Alerta no Planalto: Veritá mostra Flávio à frente de Lula, mas pesquisa exige cautela
Levantamento projeta derrota do petista no segundo turno e pressiona campanha, embora histórico do instituto recomende comparação
O cenário que o Planalto mais temia apareceu nos números: Flávio Bolsonaro já vence Lula em uma simulação direta de segundo turno. Segundo a pesquisa Veritá, o senador alcança 47,3%, contra 42% do petista; brancos e nulos somam 6,1%, e 4,6% não responderam. No primeiro turno, a disputa está praticamente empatada — Lula tem 39,3% e Flávio, 39,1%. O levantamento ouviu 3.840 eleitores em 170 municípios, entre 16 e 20 de agosto, tem margem de erro de dois pontos e registro BR-04006/2026 no TSE.
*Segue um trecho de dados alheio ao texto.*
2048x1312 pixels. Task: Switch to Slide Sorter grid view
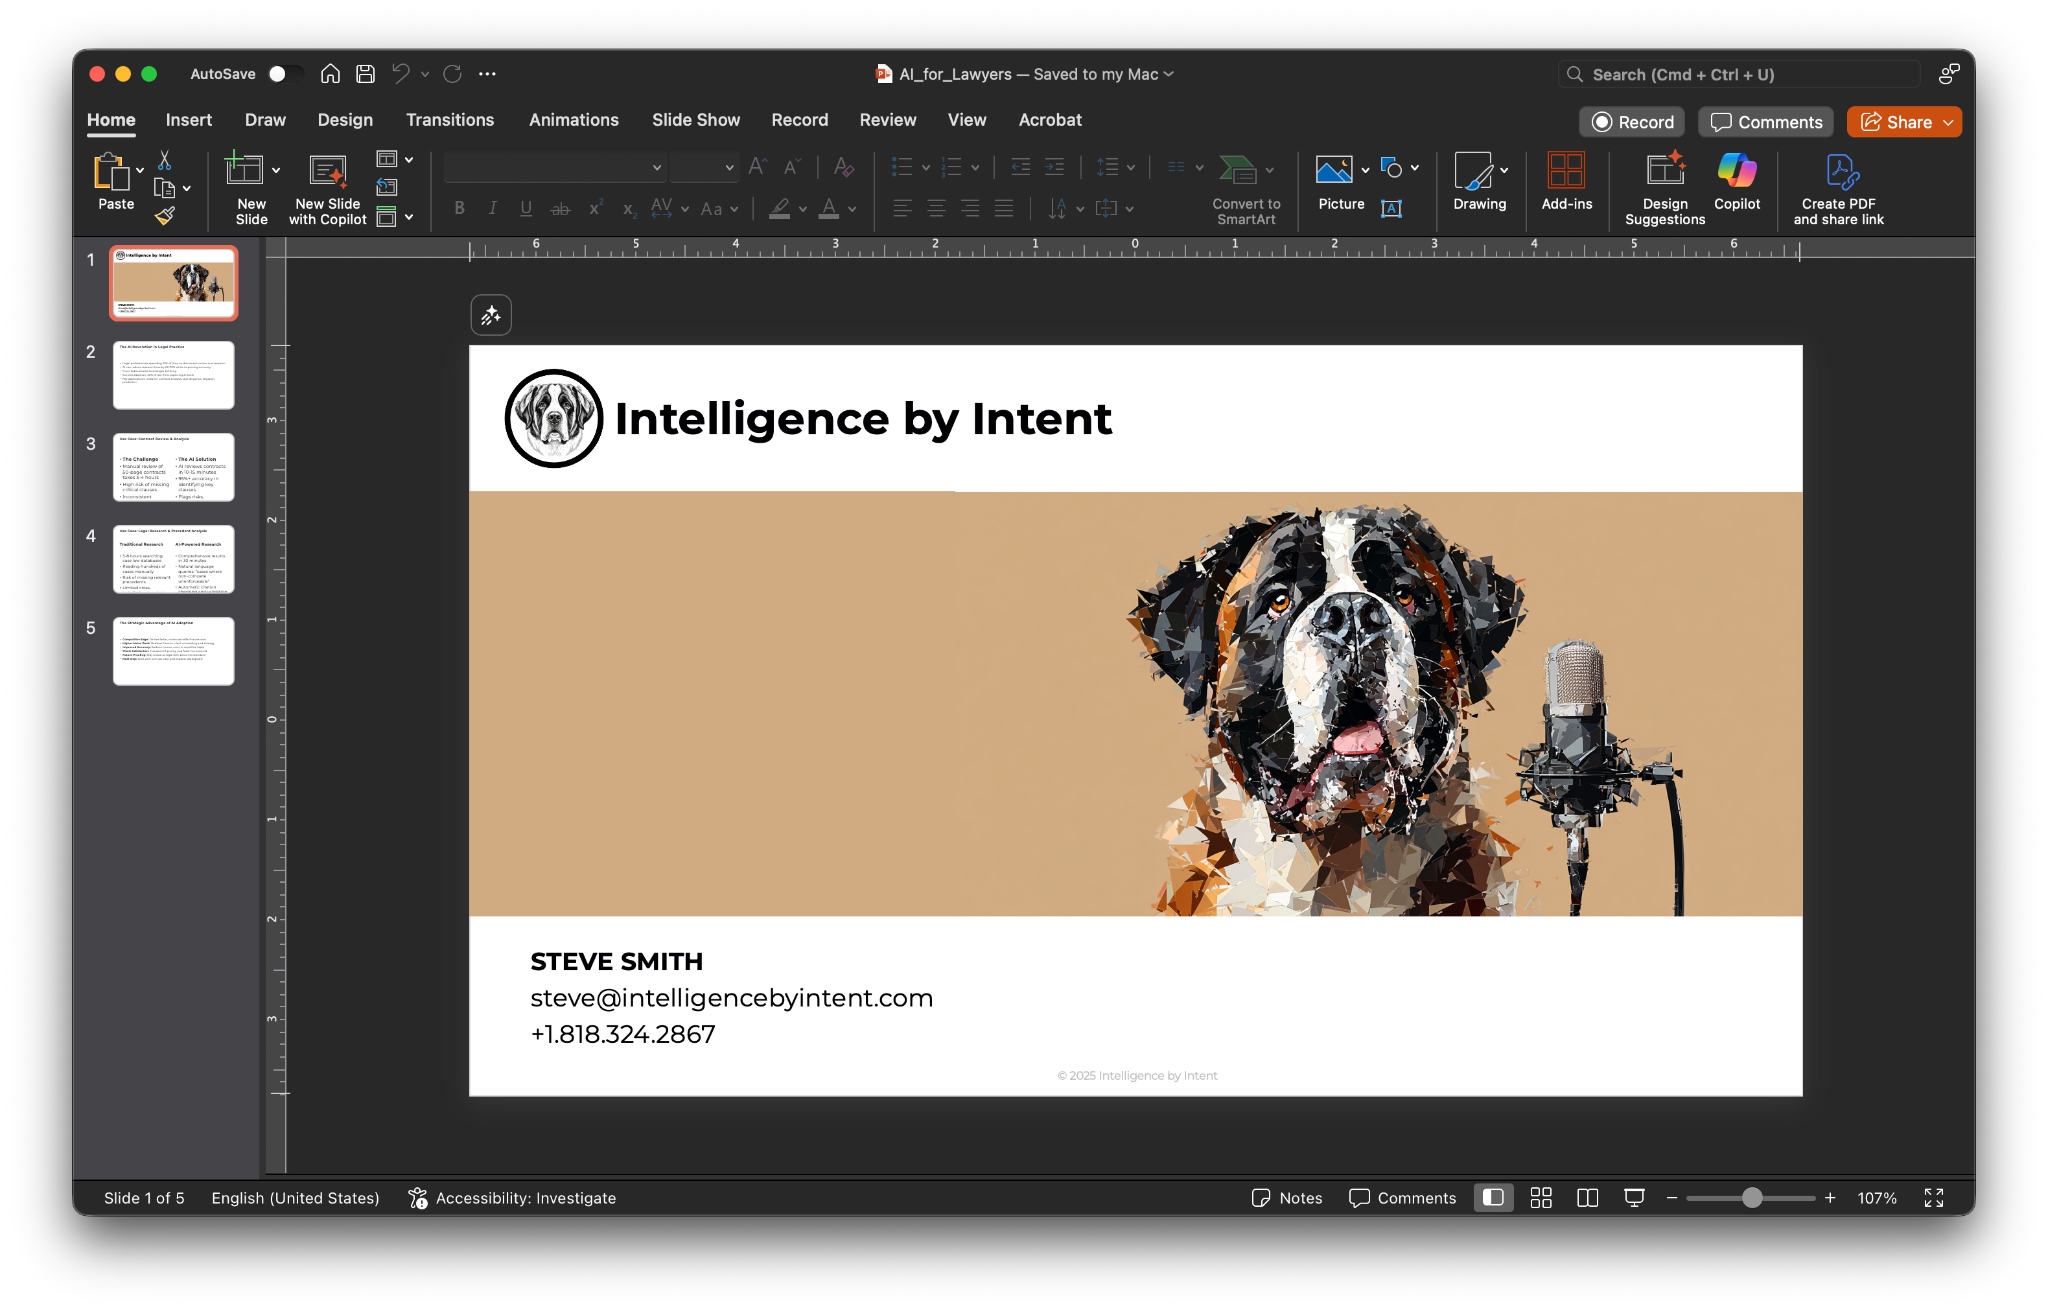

Mas é confiável? A resposta honesta é: o resultado merece atenção, não confiança cega. A amostra é numerosa, o registro é regular e o instituto declara auditoria de 20% das entrevistas, porém a coleta foi feita por telefone com sistema automatizado. Além disso, pesquisas estaduais da Veritá foram barradas pela Justiça Eleitoral em diferentes locais por questionamentos sobre composição das amostras, transparência e duplicidade de dados — problemas que o instituto contesta, defendendo sua metodologia e seu histórico de acertos. A margem de erro de dois pontos mede incerteza amostral; ela não elimina eventuais vieses de seleção ou de coleta.
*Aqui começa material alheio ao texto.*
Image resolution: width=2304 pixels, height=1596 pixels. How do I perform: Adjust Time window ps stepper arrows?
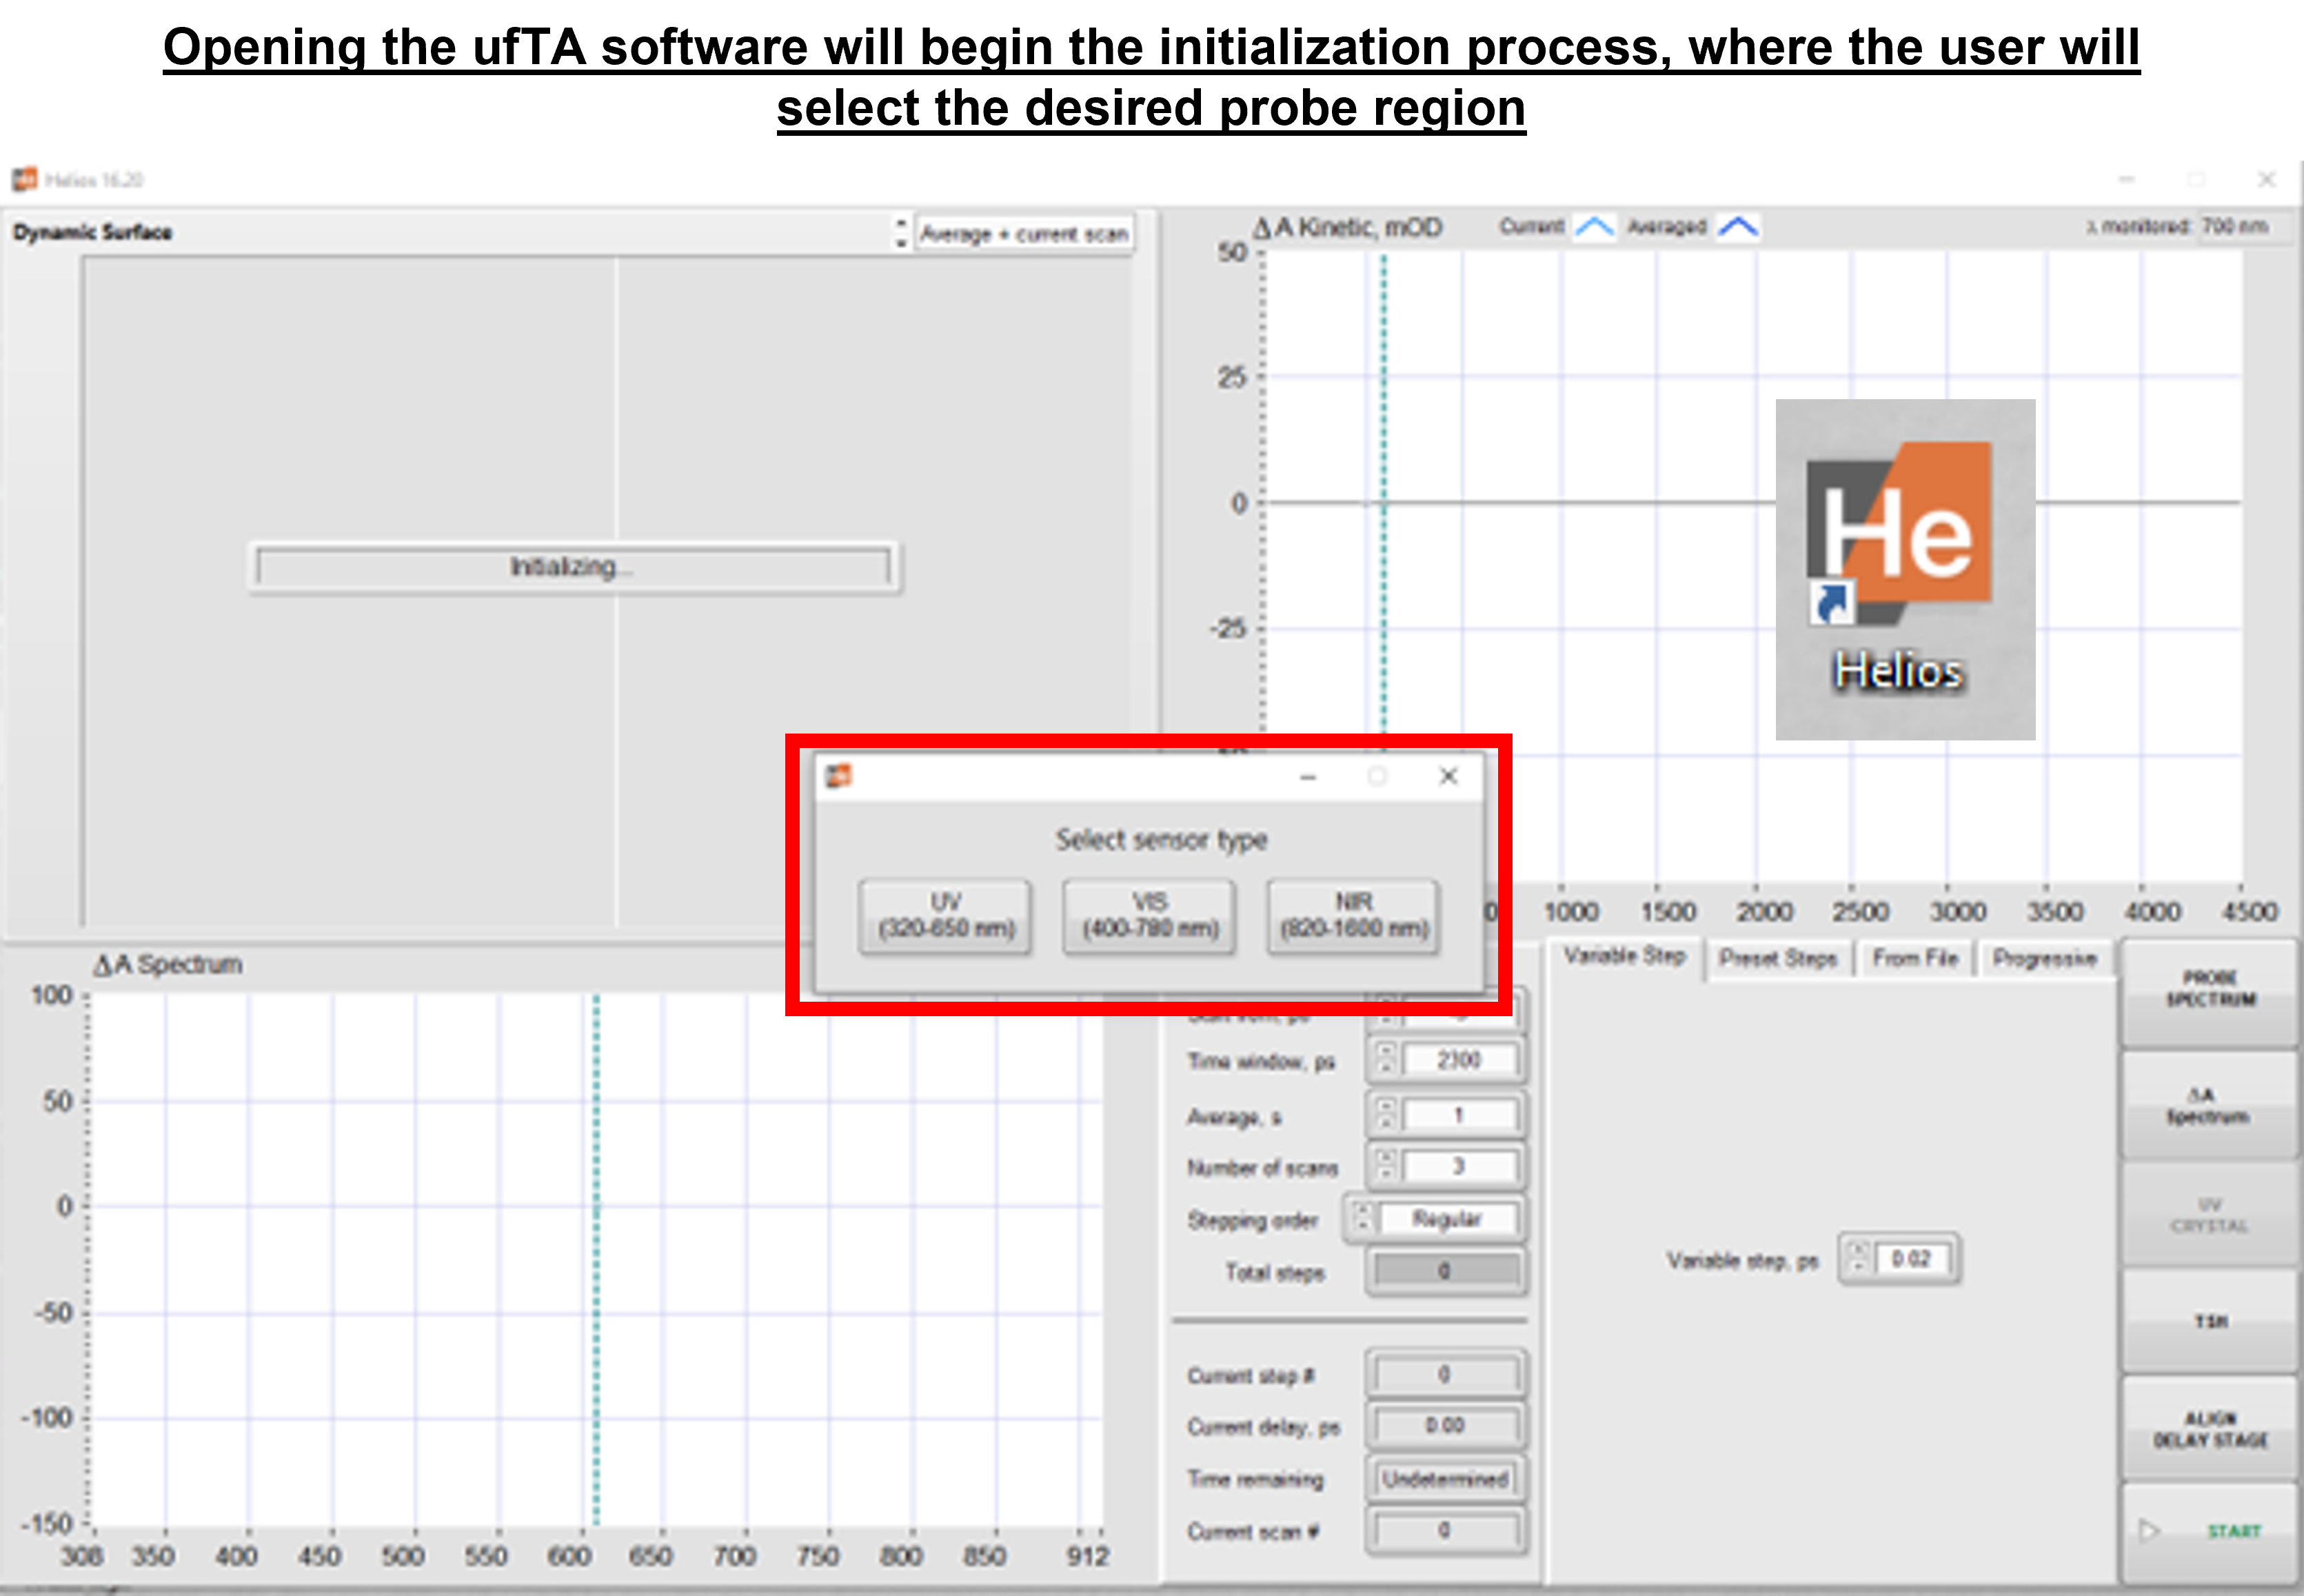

O sinal político, ainda assim, é explosivo. A pesquisa ameaça o discurso de favoritismo de Lula, fortalece Flávio como polo do voto antipetista e pode influenciar alianças, financiamento e estratégia de campanha. Porém, o retrato ainda é disputado: o Datafolha, em campo quase no mesmo período, mostrou Lula com 47% e Flávio com 43% no segundo turno. Não há prova pública de “desespero” dentro do governo, mas há motivo concreto para alerta: quando institutos diferentes apontam direções opostas, a única conclusão segura é que a eleição está aberta — e Lula já não pode tratar uma vitória contra Flávio como garantida.